We think we know how it should work. “God is able to heal my loved one, but even if he doesn’t, I will still serve him.” “God is able to protect my job, but even if not, I will still serve him.” “God is able to protect me from disease, but even if not, I will still serve him.” But we expect our even if to turn out as it did for Daniel’s friends. Implicit in those expressions of faith is often the assumption that, when the heat is turned up, God will step into the fire with us and we’ll walk away unscathed. Glory to God!

But what about when it doesn’t go that way? What about the times when the fervent, faith-filled prayers for your loved one are answered with the cold rattle of death? What about the times when the confidence of job security is met with a UIF application? What about the times when the confident expectation of a negative test result is countered with the dreaded positive? What does your “even if” look like in those moments? Do you suddenly find yourself where David was, wondering if God has gone deaf?
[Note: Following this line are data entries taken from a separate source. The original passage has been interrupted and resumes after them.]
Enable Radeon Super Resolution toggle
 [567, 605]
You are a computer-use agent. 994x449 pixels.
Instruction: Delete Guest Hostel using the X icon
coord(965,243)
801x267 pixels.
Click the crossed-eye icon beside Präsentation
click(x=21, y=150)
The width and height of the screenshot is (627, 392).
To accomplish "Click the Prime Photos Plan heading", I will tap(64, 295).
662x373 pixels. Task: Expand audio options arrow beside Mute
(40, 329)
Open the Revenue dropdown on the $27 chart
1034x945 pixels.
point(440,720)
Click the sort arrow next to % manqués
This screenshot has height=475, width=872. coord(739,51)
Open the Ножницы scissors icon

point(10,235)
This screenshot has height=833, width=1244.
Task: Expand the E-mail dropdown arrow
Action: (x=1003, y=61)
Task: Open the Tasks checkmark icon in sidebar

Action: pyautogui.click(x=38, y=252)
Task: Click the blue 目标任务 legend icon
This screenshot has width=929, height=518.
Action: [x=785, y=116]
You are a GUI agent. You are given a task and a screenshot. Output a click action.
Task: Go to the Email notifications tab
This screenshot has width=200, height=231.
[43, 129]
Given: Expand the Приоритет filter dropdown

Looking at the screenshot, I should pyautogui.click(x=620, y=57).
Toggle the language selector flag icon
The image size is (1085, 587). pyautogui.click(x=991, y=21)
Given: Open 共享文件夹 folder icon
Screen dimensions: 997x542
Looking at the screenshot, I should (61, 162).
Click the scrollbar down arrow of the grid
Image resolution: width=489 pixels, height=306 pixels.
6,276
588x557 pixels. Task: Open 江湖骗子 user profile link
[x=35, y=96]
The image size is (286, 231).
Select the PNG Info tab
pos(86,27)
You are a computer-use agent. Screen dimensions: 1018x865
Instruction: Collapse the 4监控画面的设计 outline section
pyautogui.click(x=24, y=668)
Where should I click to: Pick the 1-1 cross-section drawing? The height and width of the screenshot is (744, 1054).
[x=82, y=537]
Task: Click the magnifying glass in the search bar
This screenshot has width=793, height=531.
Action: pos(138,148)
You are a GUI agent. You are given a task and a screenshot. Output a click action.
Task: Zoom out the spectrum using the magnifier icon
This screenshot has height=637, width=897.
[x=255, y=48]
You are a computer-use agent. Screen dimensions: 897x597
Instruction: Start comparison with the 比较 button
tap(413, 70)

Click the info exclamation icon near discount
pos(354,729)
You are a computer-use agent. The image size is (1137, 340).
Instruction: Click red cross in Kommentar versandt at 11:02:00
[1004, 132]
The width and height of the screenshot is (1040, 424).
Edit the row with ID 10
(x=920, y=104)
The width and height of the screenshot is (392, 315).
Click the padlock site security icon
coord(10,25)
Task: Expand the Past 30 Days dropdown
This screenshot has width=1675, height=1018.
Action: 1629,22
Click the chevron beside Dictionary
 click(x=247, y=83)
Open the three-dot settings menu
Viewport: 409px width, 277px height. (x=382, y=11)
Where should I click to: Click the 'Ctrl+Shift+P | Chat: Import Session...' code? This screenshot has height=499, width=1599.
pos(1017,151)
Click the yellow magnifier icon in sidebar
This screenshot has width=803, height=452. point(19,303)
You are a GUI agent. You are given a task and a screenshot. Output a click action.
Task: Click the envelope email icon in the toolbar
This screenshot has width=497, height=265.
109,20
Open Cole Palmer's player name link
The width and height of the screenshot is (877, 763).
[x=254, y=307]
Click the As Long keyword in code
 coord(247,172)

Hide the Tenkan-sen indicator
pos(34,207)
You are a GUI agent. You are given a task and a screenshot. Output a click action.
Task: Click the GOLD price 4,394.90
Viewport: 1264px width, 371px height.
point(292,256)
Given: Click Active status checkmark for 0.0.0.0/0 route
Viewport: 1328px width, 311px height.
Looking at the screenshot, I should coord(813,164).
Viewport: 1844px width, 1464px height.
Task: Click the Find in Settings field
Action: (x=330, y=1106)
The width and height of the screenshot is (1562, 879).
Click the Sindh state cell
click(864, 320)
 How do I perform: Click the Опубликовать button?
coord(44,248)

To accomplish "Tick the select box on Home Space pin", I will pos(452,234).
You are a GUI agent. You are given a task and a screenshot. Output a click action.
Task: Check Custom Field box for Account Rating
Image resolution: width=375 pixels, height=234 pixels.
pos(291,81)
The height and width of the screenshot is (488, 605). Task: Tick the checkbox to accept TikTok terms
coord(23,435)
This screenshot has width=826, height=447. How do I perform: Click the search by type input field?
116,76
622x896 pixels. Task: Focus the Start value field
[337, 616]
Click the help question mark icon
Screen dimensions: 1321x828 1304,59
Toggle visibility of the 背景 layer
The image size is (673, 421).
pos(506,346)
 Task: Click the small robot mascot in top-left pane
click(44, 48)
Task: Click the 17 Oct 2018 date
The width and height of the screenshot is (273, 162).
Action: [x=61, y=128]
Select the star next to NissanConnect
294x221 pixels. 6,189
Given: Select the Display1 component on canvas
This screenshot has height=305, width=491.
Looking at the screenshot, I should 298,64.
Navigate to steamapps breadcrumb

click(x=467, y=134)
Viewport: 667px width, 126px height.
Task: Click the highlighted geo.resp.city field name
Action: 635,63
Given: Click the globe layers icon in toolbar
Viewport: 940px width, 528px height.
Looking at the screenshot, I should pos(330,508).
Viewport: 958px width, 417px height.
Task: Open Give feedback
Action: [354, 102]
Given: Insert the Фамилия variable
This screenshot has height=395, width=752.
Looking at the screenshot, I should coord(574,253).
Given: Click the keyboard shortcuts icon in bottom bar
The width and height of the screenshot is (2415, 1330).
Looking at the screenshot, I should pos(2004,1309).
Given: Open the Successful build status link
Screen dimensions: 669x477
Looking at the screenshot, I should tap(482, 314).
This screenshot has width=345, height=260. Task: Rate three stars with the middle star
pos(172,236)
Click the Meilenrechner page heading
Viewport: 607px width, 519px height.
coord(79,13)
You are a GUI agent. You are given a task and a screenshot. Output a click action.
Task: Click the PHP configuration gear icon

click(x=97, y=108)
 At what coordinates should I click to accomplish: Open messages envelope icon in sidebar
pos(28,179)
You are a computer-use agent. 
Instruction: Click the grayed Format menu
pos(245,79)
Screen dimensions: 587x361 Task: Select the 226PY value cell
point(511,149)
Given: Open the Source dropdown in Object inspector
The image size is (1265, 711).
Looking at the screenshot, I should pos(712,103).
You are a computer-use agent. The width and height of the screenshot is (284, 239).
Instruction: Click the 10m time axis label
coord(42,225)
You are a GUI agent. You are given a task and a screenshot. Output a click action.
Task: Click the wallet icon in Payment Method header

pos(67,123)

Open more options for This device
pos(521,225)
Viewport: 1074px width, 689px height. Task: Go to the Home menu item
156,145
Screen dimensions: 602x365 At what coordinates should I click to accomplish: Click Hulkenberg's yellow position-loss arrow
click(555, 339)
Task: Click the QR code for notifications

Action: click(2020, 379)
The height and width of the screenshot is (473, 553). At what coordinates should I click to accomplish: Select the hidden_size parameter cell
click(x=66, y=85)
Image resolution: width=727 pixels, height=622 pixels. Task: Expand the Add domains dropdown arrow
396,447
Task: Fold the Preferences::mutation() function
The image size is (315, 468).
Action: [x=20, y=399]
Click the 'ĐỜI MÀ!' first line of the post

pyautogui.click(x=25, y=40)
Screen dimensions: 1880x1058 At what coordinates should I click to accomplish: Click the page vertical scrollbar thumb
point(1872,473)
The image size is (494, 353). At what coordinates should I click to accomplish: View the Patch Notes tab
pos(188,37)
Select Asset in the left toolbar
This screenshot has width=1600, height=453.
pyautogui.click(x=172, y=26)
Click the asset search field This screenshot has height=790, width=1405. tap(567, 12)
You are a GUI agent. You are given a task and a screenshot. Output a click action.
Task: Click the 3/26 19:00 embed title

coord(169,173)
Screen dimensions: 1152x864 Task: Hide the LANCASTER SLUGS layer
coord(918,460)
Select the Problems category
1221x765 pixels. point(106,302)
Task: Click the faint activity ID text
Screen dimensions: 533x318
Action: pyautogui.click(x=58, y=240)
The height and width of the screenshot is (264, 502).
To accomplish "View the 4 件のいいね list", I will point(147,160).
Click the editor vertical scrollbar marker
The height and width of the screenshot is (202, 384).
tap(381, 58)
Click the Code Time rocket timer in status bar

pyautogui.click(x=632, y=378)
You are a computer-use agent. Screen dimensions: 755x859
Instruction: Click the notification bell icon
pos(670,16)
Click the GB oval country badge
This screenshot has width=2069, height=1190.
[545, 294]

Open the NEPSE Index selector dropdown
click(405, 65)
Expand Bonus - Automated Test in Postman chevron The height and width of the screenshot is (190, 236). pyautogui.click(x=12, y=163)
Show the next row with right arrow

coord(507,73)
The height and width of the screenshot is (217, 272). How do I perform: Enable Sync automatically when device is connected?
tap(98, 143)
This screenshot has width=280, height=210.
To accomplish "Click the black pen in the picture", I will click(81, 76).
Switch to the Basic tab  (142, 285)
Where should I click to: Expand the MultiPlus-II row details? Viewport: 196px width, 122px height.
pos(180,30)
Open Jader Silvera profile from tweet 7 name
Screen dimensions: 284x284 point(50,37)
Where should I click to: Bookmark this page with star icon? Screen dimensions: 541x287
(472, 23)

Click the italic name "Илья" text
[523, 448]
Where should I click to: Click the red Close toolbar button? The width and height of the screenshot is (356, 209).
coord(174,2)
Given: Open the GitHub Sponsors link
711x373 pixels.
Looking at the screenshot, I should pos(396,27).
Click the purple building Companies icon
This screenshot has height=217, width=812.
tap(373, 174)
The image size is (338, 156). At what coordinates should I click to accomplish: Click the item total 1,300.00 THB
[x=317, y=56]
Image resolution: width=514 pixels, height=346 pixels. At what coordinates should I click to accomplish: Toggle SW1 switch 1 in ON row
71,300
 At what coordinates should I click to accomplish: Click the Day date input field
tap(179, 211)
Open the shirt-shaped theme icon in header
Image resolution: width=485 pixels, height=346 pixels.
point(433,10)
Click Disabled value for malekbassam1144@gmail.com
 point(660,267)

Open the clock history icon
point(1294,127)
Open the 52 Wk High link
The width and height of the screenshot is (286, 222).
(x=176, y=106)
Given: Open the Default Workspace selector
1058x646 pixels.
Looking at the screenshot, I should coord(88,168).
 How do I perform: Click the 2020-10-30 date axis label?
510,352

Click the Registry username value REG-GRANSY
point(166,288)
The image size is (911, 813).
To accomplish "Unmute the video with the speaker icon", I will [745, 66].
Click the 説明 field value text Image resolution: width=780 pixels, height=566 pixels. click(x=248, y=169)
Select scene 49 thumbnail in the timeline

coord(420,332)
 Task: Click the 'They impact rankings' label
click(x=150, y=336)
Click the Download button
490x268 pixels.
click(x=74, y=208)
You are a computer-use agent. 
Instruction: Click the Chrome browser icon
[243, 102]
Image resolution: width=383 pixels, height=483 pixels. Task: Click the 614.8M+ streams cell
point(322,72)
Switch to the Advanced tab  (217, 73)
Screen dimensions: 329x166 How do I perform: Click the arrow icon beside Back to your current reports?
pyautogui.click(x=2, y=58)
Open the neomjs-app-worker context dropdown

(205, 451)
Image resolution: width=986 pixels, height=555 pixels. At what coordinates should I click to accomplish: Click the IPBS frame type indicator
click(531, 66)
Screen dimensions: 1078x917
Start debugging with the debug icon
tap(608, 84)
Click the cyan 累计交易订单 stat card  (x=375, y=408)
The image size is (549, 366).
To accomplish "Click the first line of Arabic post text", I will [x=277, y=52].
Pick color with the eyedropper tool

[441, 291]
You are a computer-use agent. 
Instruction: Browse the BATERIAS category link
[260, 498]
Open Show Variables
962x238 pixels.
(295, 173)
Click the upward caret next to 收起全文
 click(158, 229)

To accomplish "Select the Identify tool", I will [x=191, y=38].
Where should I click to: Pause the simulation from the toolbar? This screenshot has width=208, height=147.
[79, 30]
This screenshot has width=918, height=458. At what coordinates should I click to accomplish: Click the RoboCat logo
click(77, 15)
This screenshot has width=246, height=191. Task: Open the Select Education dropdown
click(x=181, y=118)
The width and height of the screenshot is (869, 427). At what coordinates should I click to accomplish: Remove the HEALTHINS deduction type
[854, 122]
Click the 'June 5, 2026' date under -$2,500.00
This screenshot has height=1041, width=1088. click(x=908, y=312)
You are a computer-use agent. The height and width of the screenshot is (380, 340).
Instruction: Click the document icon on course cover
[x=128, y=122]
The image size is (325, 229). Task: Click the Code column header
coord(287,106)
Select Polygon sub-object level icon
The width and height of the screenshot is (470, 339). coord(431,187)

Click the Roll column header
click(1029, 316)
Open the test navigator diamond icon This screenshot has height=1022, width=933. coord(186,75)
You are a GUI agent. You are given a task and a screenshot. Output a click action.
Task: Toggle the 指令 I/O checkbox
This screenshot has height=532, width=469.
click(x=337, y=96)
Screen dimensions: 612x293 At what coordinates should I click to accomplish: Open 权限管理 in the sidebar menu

Brothers and sisters, be assured of this: Those times will come. It is foolish to expect every prayer to be met with a miracle. Indeed, we are wise to prepare ourselves in advance for the times when the miracle doesn’t happen. Psalm 28 helps us in that regard. Among other things, it encourages our preparedness in at least two ways.

First, it encourages us that our prayers need not necessarily be sanitised. I recall listening to a recorded conversation between Rebecca St. James and her younger brother, Luke Smallbone (of For King and Country fame). Luke recounted the intense grief that he and his wife experienced when she miscarried. As he talked through the experience, he reflected on what he had learned in that time from the Psalms. He noted that we often “pre-filter” our prayers to ensure that we approach God reverently and carefully with our questions. We should, of course, approach God with reverence, but reverence does not necessarily mean silence. David was not afraid to express his confusion in prayer. Luke compared it to his son coming to him and saying, “Daddy you got mad at me and I don’t know why.” Would we not feel honoured that our children felt safe enough to bring those questions to us? Perhaps God feels the same way. Perhaps, rather than sanitising our prayers, we would do better to be transparent with God.

Second, Psalm 28 teaches us to meet our struggles of faith with praise. David spends the first half of the psalm expressing his frustrations with God’s seeming deafness and pleading with God to deliver him. But notice that, midway, he switches gears. “Blessed be the LORD! For he has heard the voice of my pleas for mercy. The LORD is my strength and my shield; in him my heart trusts, and I am helped; my heart exults, and with my song I give thanks to him” (vv. 6–7). We should not imagine that David’s circumstances changed in the space of one verse. He still faced the threats. The prayer was yet to be answered (see v. 9) and God still seemed deaf. But he knew that wasn’t true and so, instead of giving into despair, he began praying truth. He began praising God for who he knew he is, even when it didn’t feel true.

One of the best ways we can combat temptations to faithlessness is to learn and speak and pray truth. It is a helpful exercise to train ourselves to begin our prayers with adoration. God may not answer every prayer on our list in the way we would like, but even if not, we can encourage our hearts that he is our strength and shield even when it seems that he is deaf.

Speaking to his sister, Luke Smallbone said, “When we’re going through difficult times, we tend to dwell on the pain. But when we come out the other side, we see God’s faithfulness.” Let’s learn from Psalm 28 to prepare ourselves to see God’s faithfulness on the other side by choosing to rejoice in his faithfulness even while it seems that he is deaf.